Rights group demands answers in unsolved killing

Justice remains elusive eight years after bishop’s murder

Alberto Ramento was murdered in still unsolved killing in October 2006 (Photo courtesy of Workers Assistance Center)

Published: October 06, 2014 10:20 AM GMT

Updated: October 24, 2017 05:05 AM GMT

Human rights groups in the Philippines are demanding justice for the killing of Bishop Alberto Ramento — a murder that remains unsolved eight years after his death.

“The land where his blood was spent still cries for justice,” Cristina Guevarra, secretary general of the group Hustisya, said in a statement Monday.

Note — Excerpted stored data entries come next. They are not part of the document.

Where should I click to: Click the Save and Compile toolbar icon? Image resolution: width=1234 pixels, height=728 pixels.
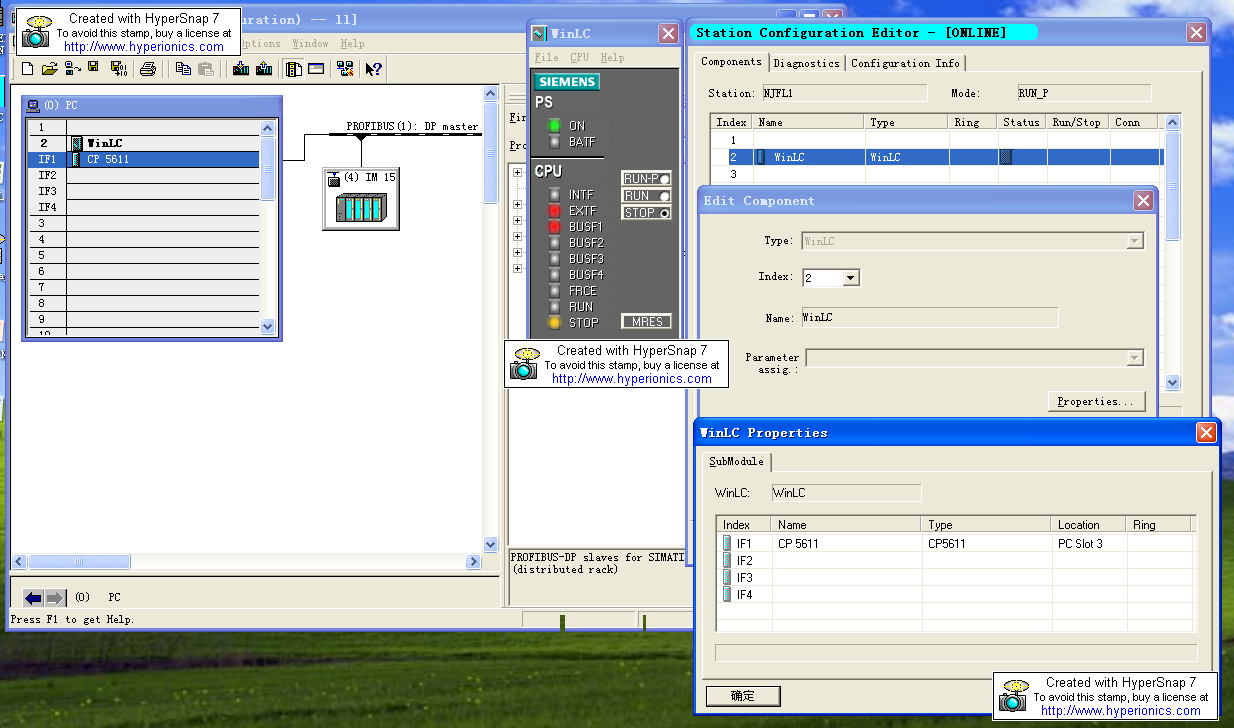[x=118, y=69]
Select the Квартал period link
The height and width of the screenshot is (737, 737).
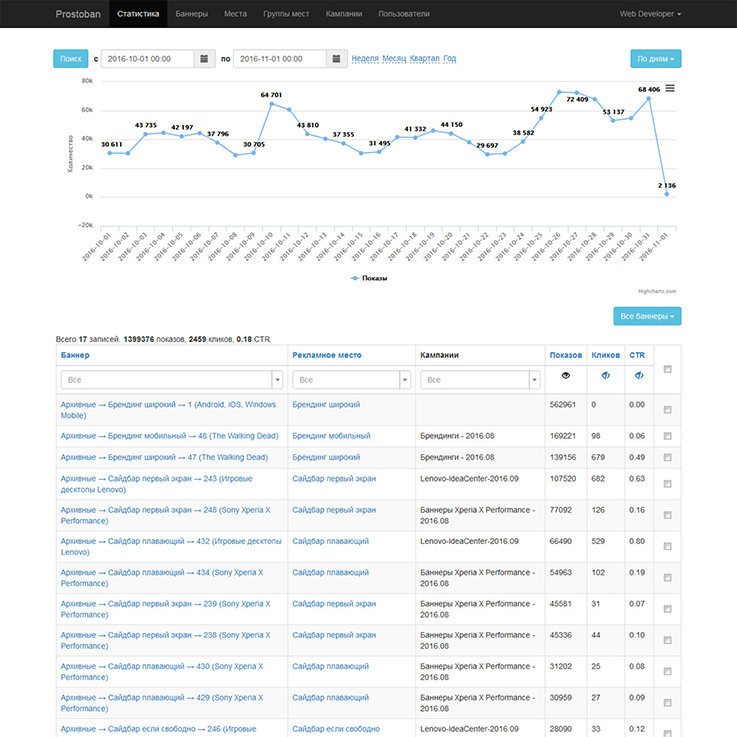(425, 59)
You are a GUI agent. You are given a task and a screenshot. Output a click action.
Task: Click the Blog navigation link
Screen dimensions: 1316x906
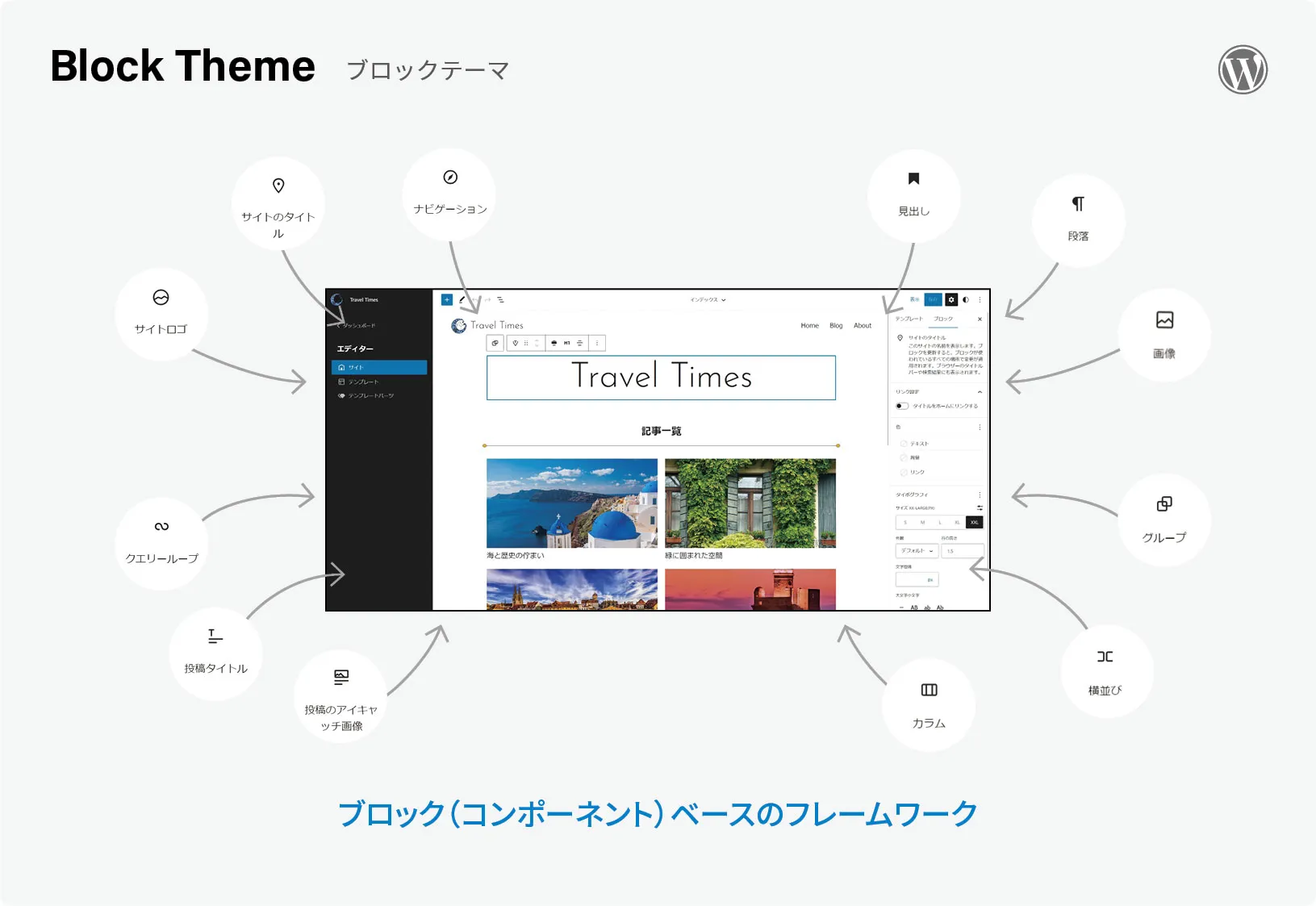point(836,326)
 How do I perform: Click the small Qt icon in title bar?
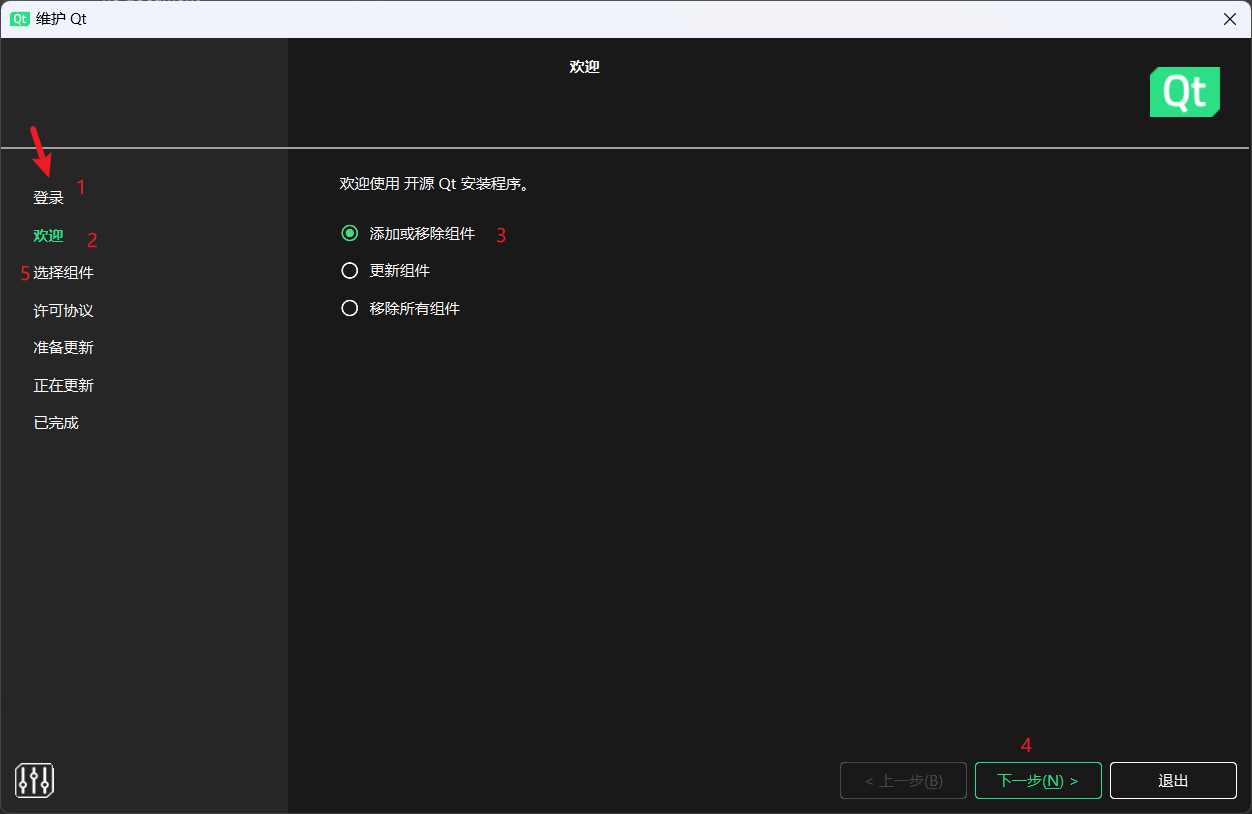point(19,19)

Ramento, of the indigenous Philippine Independent Church, led ecumenical movements and was known for fighting for the rights of sugar-plantation workers in the northern Philippines province of Tarlac. His body was discovered inside his rectory in Tarlac City in October 2006.

Police originally ruled the killing a “simple case of robbery with homicide”, while a local court later dismissed the case against the then-suspects because police failed to attend court hearings.

But eight years later, human rights groups remain skeptical of the official explanations. They say the police investigation and botched prosecution were part of a “systematic cover-up” of the Ramento murder.

"We are called today to give him the best fitting remembrance by continuing to demand justice and support to the farmers whom he loved and stood up with," Guevarra said in a statement.

On Friday — the anniversary of Ramento’s killing — about 100 farm workers and members of the Philippine Independent Church gathered to honor Ramento’s legacy as a “bishop of the poor peasants and workers”.

The Union of Workers in Agriculture said the late bishop "worked tirelessly" to seek justice for the victims of the November 16, 2004 Hacienda Luisita massacre, in which seven farmers were killed and 121 others were injured when police opened fire on a protest blockade.

The group said that Ramento's work as a "fearless human rights advocate" earned him the ire of the military.

"He became a target for extra-judicial killing," Gi Estrada, spokesman of the agriculture workers union, told ucanews.com.

However, police officials insist the killing was not politically motivated.

Former police officer Nicanor Bartolome, who handled the original investigation of the bishop's killing, said in an interview that there was “no evidence that would point to another motive other than robbery”.

National police spokesman Wilben Mayor could not be reached for comment.

A police official privy to the investigation, who asked not to be named because of a lack of authority to speak to the media, said that police view the Ramento killing as a “closed case”.